(Data provided Opens)

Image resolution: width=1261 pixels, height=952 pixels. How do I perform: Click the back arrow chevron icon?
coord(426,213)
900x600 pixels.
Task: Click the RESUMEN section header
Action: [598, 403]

(Data provided Closes)

■ **What is required**
Each entry above is to be copied out exactly as written.

■ **Exercise result**
Image resolution: width=1261 pixels, height=952 pixels. How do I perform: Click the back arrow chevron icon?
coord(426,213)
900x600 pixels.
Task: Click the RESUMEN section header
Action: [598, 403]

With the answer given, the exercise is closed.